**Task objective**
Carry over every entry exactly as it appears in the records.

**Record set**
►

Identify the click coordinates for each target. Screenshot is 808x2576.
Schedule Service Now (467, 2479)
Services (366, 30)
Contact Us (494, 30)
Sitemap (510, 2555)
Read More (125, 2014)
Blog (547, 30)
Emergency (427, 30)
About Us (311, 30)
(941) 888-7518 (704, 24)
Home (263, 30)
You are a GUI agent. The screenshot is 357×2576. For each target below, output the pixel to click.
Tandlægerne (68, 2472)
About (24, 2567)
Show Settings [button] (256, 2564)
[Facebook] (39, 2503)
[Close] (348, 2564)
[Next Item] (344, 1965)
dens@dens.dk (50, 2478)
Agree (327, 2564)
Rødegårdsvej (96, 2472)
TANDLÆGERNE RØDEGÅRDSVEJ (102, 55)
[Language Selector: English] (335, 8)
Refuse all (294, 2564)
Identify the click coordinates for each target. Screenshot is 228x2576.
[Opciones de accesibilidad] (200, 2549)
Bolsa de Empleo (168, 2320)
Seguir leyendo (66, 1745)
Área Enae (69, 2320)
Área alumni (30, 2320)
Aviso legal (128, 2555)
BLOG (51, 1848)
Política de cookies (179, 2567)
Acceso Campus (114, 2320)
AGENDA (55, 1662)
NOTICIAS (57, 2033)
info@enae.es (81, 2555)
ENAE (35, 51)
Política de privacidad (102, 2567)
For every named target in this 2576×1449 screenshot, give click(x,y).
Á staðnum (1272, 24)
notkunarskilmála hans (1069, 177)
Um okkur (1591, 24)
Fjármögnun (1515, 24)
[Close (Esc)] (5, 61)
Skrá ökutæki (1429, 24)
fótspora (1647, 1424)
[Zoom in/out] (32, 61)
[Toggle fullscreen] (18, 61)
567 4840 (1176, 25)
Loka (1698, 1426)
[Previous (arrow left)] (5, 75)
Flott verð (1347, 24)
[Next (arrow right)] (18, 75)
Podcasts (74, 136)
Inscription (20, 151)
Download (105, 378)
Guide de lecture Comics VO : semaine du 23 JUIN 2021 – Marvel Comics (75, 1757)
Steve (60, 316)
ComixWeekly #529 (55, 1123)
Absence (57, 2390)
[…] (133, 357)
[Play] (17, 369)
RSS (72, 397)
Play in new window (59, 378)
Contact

◄

**Output of the exercise**
Identify the click coordinates for each target. Screenshot is 808x2576.
Schedule Service Now (467, 2479)
Services (366, 30)
Contact Us (494, 30)
Sitemap (510, 2555)
Read More (125, 2014)
Blog (547, 30)
Emergency (427, 30)
About Us (311, 30)
(941) 888-7518 (704, 24)
Home (263, 30)
You are a GUI agent. The screenshot is 357×2576. For each target below, output the pixel to click.
Tandlægerne (68, 2472)
About (24, 2567)
Show Settings [button] (256, 2564)
[Facebook] (39, 2503)
[Close] (348, 2564)
[Next Item] (344, 1965)
dens@dens.dk (50, 2478)
Agree (327, 2564)
Rødegårdsvej (96, 2472)
TANDLÆGERNE RØDEGÅRDSVEJ (102, 55)
[Language Selector: English] (335, 8)
Refuse all (294, 2564)
Identify the click coordinates for each target. Screenshot is 228x2576.
[Opciones de accesibilidad] (200, 2549)
Bolsa de Empleo (168, 2320)
Seguir leyendo (66, 1745)
Área Enae (69, 2320)
Área alumni (30, 2320)
Aviso legal (128, 2555)
BLOG (51, 1848)
Política de cookies (179, 2567)
Acceso Campus (114, 2320)
AGENDA (55, 1662)
NOTICIAS (57, 2033)
info@enae.es (81, 2555)
ENAE (35, 51)
Política de privacidad (102, 2567)
For every named target in this 2576×1449 screenshot, give click(x,y).
Á staðnum (1272, 24)
notkunarskilmála hans (1069, 177)
Um okkur (1591, 24)
Fjármögnun (1515, 24)
[Close (Esc)] (5, 61)
Skrá ökutæki (1429, 24)
fótspora (1647, 1424)
[Zoom in/out] (32, 61)
[Toggle fullscreen] (18, 61)
567 4840 (1176, 25)
Loka (1698, 1426)
[Previous (arrow left)] (5, 75)
Flott verð (1347, 24)
[Next (arrow right)] (18, 75)
Podcasts (74, 136)
Inscription (20, 151)
Download (105, 378)
Guide de lecture Comics VO : semaine du 23 JUIN 2021 – Marvel Comics (75, 1757)
Steve (60, 316)
ComixWeekly #529 (55, 1123)
Absence (57, 2390)
[…] (133, 357)
[Play] (17, 369)
RSS (72, 397)
Play in new window (59, 378)
Contact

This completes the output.